The BELIEVE trial (NCT05616013), published in Nature Medicine in March 2026, represents a paradigm shift in obesity pharmacotherapy: the first demonstration that aggressive fat loss and muscle preservation can be achieved simultaneously through combination drug therapy.
Trial Design
BELIEVE was a Phase 2b randomized, double-blind, placebo-controlled, multicenter study. 507 adults with obesity (BMI ≥30 or ≥27 with complication) were randomized across nine arms testing IV bimagrumab (10 or 30 mg/kg q12 weeks) and SC semaglutide (1.0 or 2.4 mg weekly) alone and in combination over 48 weeks, with open-label extension through week 72.
Key Results
| Arm | Weight Loss | % From Fat | Lean Mass Change | VAT Reduction |
|---|---|---|---|---|
| Placebo | -1.3% | — | — | — |
| Bimagrumab 30mg alone | -10.8% | ~100% | +2.5% | — |
| Semaglutide 2.4mg alone | -15.7% | 71.8% | -7.4% | -35.8% |
| Bima 30mg + Sema 2.4mg | -22.1% | 92.8% | -2.9% | -58.2% |
Mechanism of Complementarity
Bimagrumab is a monoclonal antibody targeting type II activin receptors, blocking activin A and myostatin signaling. This produces two simultaneous effects: promotion of skeletal muscle growth/maintenance (anti-myostatin) and enhanced adipocyte lipid mobilization. Combined with semaglutide's central appetite suppression, the result is a pharmacologically elegant division of labor — semaglutide reduces caloric intake, bimagrumab redirects the body composition outcome toward fat loss.
The complementarity extends to adiposity measures: combination therapy reduced total fat mass by 45.7% (vs. 27.8% sema alone) and visceral adipose tissue by 58.2% (vs. 35.8% sema alone).

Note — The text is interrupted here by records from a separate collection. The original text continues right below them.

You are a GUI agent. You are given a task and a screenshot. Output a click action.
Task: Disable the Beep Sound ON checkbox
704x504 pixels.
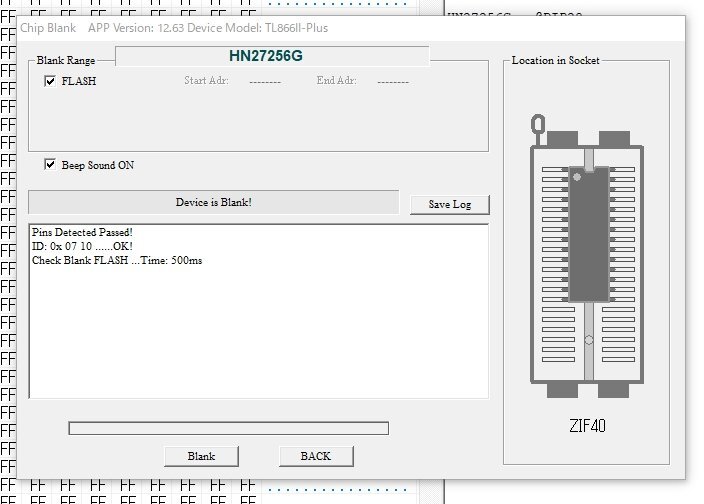pos(50,164)
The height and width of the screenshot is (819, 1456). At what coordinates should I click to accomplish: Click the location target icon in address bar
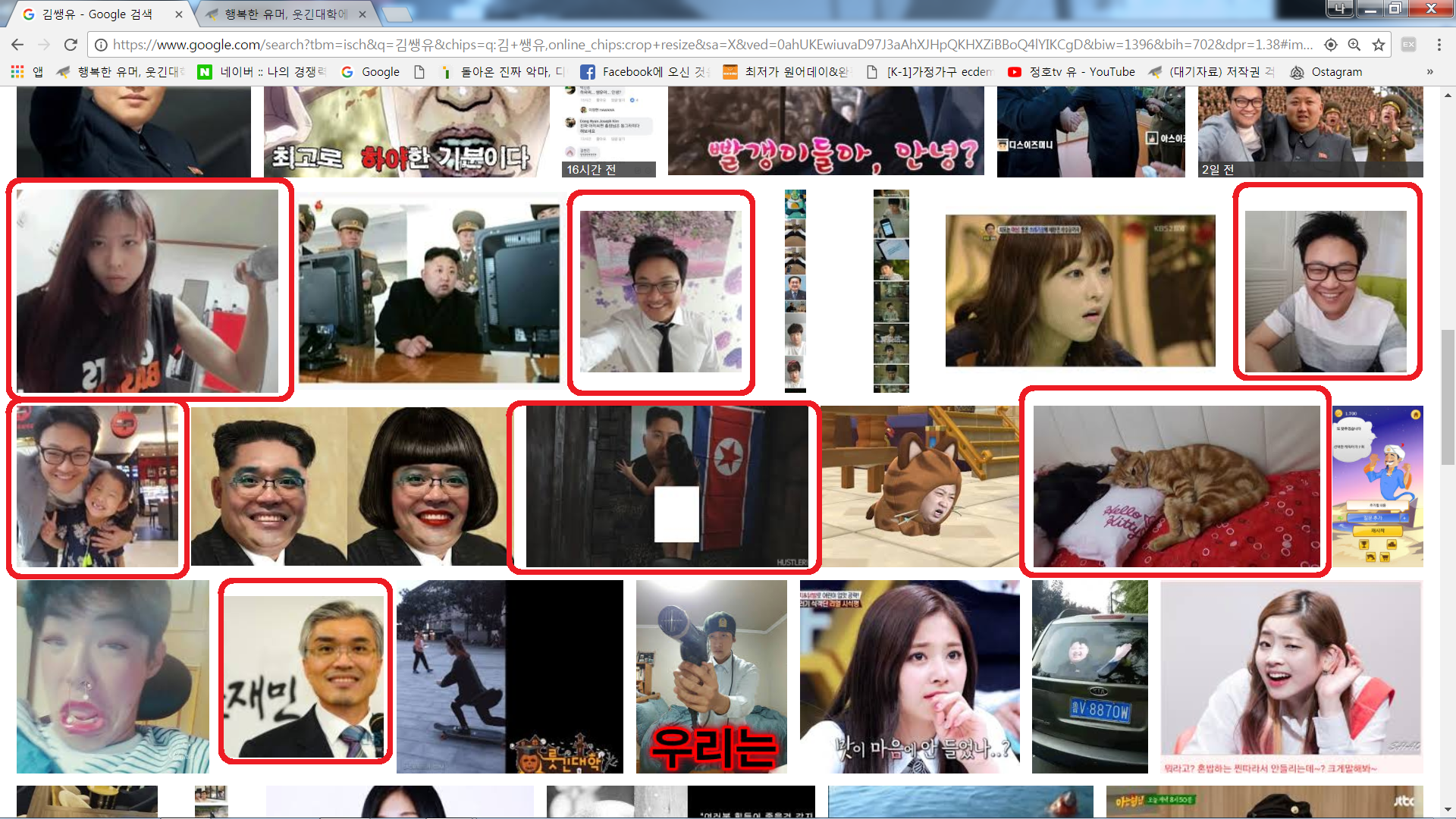click(x=1331, y=45)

This visceral fat selectivity has direct implications for cardiometabolic risk reduction.
Safety
Adverse events were mechanism-consistent: muscle spasms and acne with bimagrumab (activin pathway), GI intolerance with semaglutide (GLP-1 class effect). Discontinuations were highest in bimagrumab monotherapy arms. No mortality events. Combination safety was consistent with known profiles for both agents.
Regulatory and Commercial Implications
Eli Lilly acquired Versanis Bio (bimagrumab developer) for $1.9 billion. Studies of bimagrumab + tirzepatide are underway. If Phase 3 confirms the BELIEVE signal, bimagrumab could become the standard adjunct to GLP-1/GIP agonist therapy for patients concerned about body composition quality.
The broader implication: the "muscle loss" criticism of GLP-1 therapy has a pharmacological solution. BELIEVE proves the concept. The remaining questions are dose optimization, long-term safety, and whether the combination's additional cost is justified by improved outcomes.
The Bottom Line
BELIEVE establishes that the combination of activin receptor blockade (bimagrumab) and GLP-1 agonism (semaglutide) can achieve 22% weight loss with 93% from fat mass — virtually eliminating the lean mass loss concern. The 58% visceral fat reduction exceeds anything achieved by semaglutide monotherapy. This combination framework is likely the next major advance in obesity pharmacotherapy after retatrutide.
Sources
- Heymsfield SB et al. "Bimagrumab plus semaglutide for obesity: a randomized phase 2 trial." Nature Medicine. 2026. DOI:10.1038/s41591-026-04204-0
- ADA. "New GLP-1 Therapies Enhance Quality of Weight Loss." 85th Scientific Sessions. 2026.
- Pharmacy Times. "Bimagrumab-Semaglutide Combination." May 22, 2026.
- HCPLive. "BELIEVE: Bimagrumab/Semaglutide Combo." May 2026.
- ConscienHealth. "Striking Results with Bimagrumab and Semaglutide." March 2026.